Unnamed: 0,a,b,e,g,h,i,l,n,p,r,t,v
believe,0,1,3,0,0,1,1,0,0,0,0,1
beleive,0,1,3,0,0,1,1,0,0,0,0,1
bargain,2,1,0,1,0,1,0,1,0,1,0,0
elephant,1,0,2,0,1,0,1,1,1,0,1,0


### Hamming Distance

In [11]:
def hamming_distance(vec_a, vec_b, normalize=False):
    if vec_a.shape != vec_b.shape:
        return None
    if not normalize:
        return (vec_a != vec_b).sum()
    else:
        return (vec_a != vec_b).mean()

In [12]:
hamming_distance(vec_terms[0], vec_terms[1])

2

In [13]:
def calculate_similarity_matrix(items, similarity_metric, **kwargs):
    similarity_matrix = np.empty((len(items), len(items)))
    similarity_matrix[:] = np.nan
    
    log = []
    for r_index, r_val in enumerate(items):
        for c_index, c_val in enumerate(items):
                if (c_index, r_index) not in log:
                    similarity_matrix[r_index][c_index] = similarity_metric(r_val, c_val, **kwargs)
                    log.append((r_index, c_index))
    
    return similarity_matrix

In [14]:
s_matrix = calculate_similarity_matrix(vec_terms, hamming_distance)
s_matrix

array([[ 0.,  2.,  6., nan],
       [nan,  0.,  6., nan],
       [nan, nan,  0., nan],
       [nan, nan, nan,  0.]])

In [15]:
def display_similarity_matrix(similarity_matrix, terms):
    return pandas.DataFrame(similarity_matrix, index=terms, columns=terms).T

In [16]:
display_similarity_matrix(s_matrix, terms)

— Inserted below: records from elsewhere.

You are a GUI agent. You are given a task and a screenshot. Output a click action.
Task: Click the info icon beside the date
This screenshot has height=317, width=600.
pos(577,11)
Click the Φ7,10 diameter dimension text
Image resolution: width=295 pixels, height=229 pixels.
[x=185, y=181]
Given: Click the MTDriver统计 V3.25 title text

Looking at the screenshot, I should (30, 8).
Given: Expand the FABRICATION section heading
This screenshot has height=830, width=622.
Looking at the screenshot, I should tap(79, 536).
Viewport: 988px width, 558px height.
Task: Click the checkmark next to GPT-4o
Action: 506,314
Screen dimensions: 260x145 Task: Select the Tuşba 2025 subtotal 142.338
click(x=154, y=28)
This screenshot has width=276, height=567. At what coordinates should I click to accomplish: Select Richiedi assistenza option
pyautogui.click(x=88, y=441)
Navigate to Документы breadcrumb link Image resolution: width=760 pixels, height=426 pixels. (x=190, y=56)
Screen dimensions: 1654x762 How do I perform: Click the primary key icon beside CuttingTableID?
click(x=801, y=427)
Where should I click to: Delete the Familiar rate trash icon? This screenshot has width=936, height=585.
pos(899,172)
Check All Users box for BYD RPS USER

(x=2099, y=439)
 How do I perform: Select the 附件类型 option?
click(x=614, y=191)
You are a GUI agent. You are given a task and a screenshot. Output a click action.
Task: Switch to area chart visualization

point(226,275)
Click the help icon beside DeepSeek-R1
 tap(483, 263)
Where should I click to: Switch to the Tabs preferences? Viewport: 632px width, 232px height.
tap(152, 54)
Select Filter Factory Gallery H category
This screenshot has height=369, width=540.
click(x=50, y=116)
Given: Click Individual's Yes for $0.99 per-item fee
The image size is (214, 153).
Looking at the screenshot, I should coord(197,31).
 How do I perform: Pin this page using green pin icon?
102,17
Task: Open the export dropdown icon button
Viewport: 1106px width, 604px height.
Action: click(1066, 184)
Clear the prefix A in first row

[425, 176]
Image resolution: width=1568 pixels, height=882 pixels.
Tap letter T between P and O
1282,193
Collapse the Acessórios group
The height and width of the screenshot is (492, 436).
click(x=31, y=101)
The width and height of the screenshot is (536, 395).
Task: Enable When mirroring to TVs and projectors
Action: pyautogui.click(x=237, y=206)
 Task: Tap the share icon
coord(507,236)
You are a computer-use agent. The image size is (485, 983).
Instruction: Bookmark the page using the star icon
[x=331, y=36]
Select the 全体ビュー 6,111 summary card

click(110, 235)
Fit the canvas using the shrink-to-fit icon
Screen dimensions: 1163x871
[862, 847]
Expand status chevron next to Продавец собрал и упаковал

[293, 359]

Unnamed: 0,believe,beleive,bargain,elephant
believe,0.0,,,
beleive,2.0,0.0,,
bargain,6.0,6.0,0.0,
elephant,,,,0.0


In [20]:
s_matrix = calculate_similarity_matrix(vec_terms, hamming_distance, normalize=True)
display_similarity_matrix(s_matrix, terms)

Unnamed: 0,believe,beleive,bargain,elephant
believe,0.0,,,
beleive,0.285714,0.0,,
bargain,0.857143,0.857143,0.0,
elephant,,,,0.0


### Manhattan Distance

In [29]:
def manhattan_distance(vec_a, vec_b, normalize=False):
    if vec_a.shape != vec_b.shape:
        return None
    if not normalize:
        return abs(vec_a - vec_b).sum()
    else:
        return abs(vec_a - vec_b).mean()

In [36]:
s_matrix = calculate_similarity_matrix(vec_terms, manhattan_distance)
display_similarity_matrix(s_matrix, terms)

Unnamed: 0,believe,beleive,bargain,elephant
believe,0.0,,,
beleive,8.0,0.0,,
bargain,38.0,42.0,0.0,
elephant,,,,0.0


In [37]:
s_matrix = calculate_similarity_matrix(vec_terms, manhattan_distance, normalize=True)
display_similarity_matrix(s_matrix, terms)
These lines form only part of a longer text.